— Material —
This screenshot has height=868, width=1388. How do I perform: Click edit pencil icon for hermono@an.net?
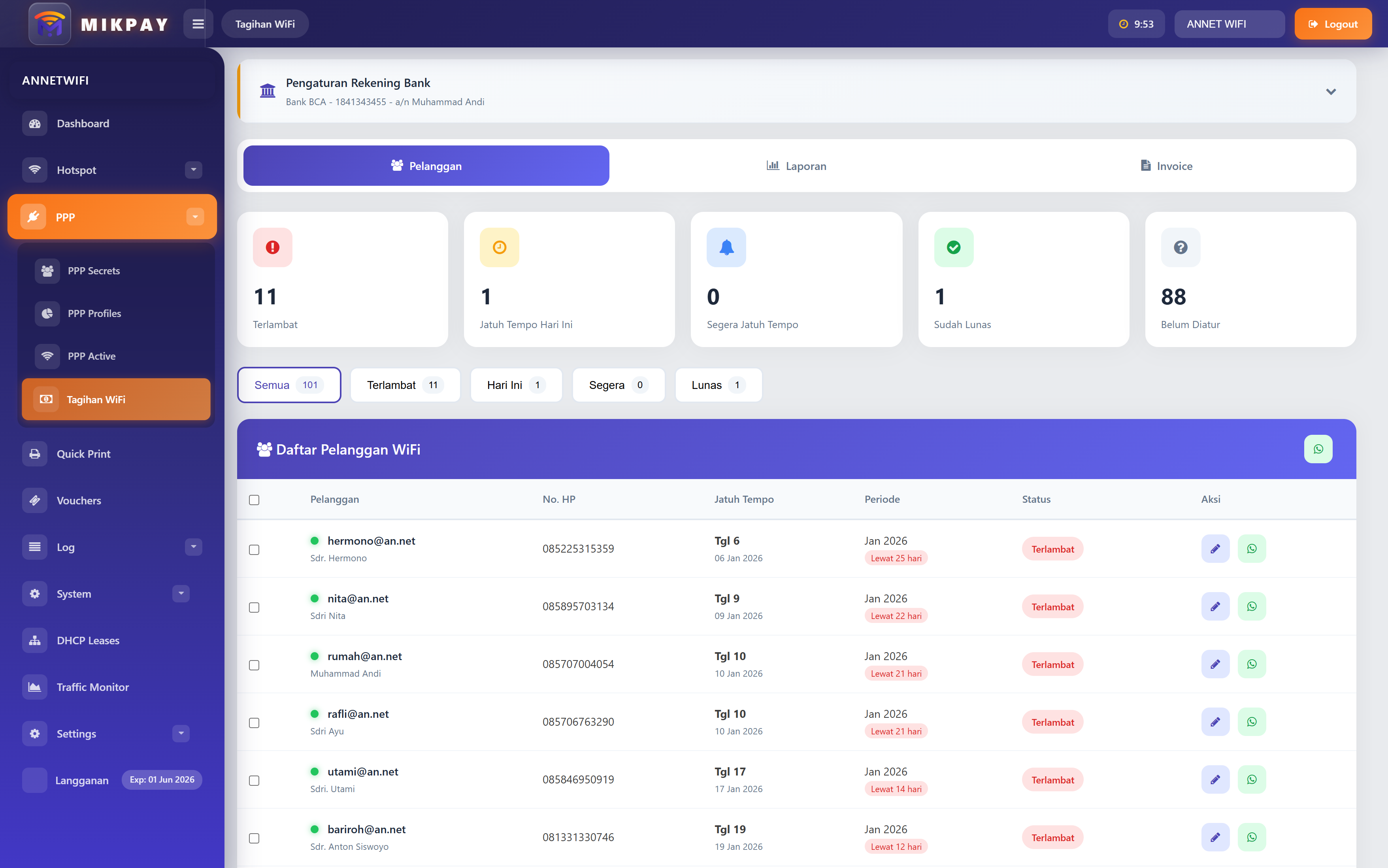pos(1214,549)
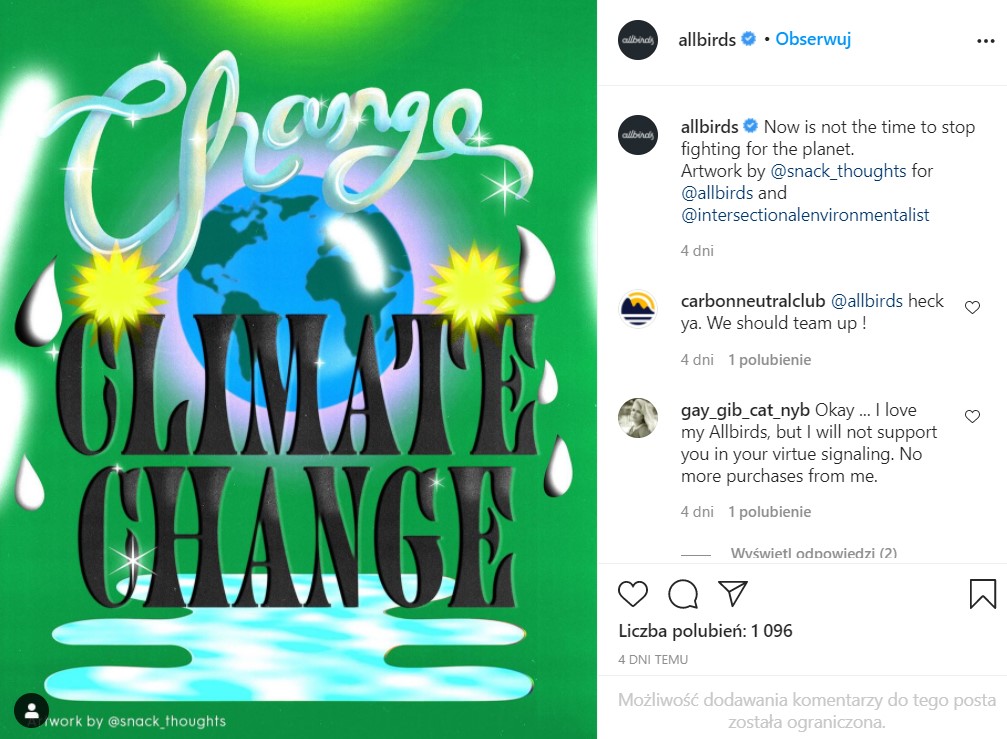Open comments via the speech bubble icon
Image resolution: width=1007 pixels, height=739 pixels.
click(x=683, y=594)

==

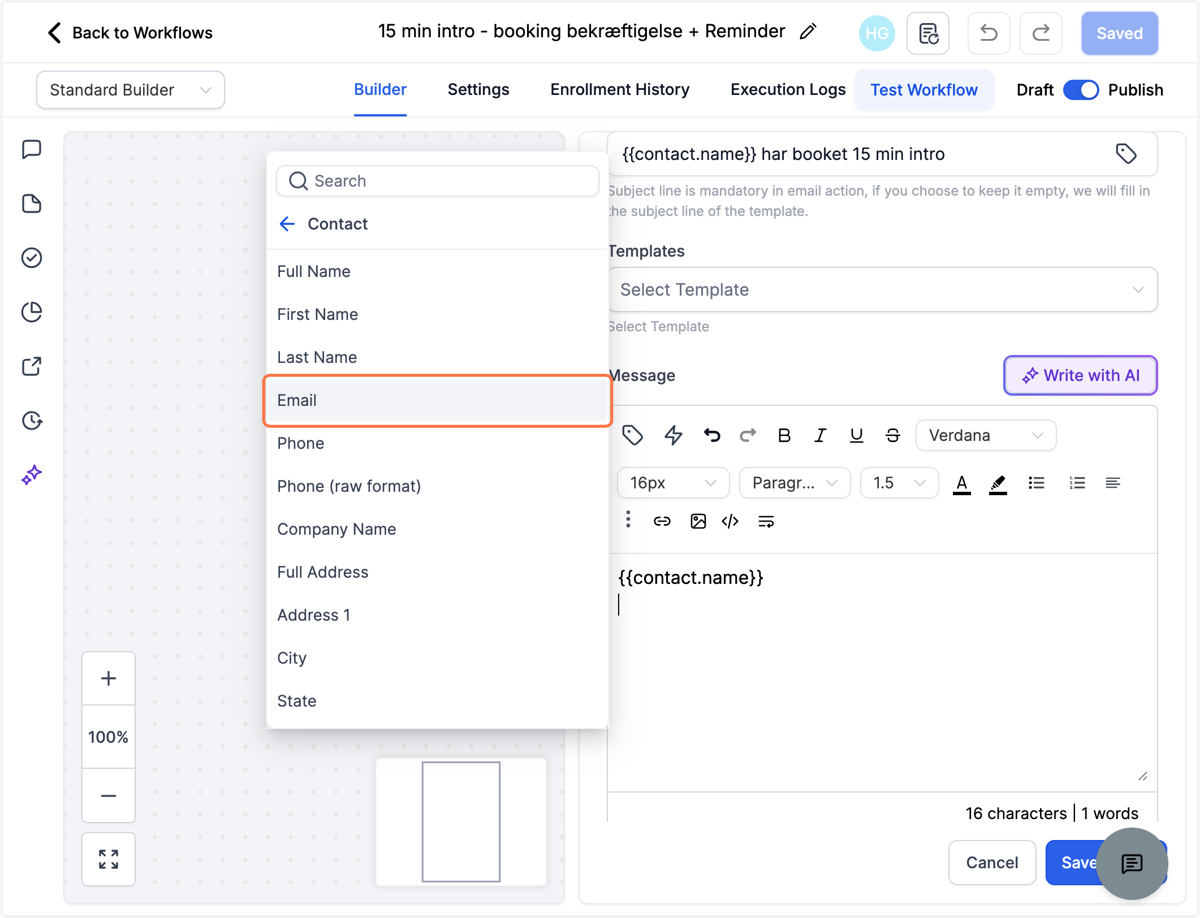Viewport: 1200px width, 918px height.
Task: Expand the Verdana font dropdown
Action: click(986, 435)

— Problem statement —
Rewrite the lines of the records from the one containing "This screenshot has" through the one containing "click(x=683, y=594)", inclusive, substituting "pencil edit button" for "edit pencil icon" and leaving everything else unchanged. Omit the pictures from your answer.

— Task result —
This screenshot has height=868, width=1388. How do I perform: Click pencil edit button for hermono@an.net?
pos(1214,549)
Open comments via the speech bubble icon
Image resolution: width=1007 pixels, height=739 pixels.
click(x=683, y=594)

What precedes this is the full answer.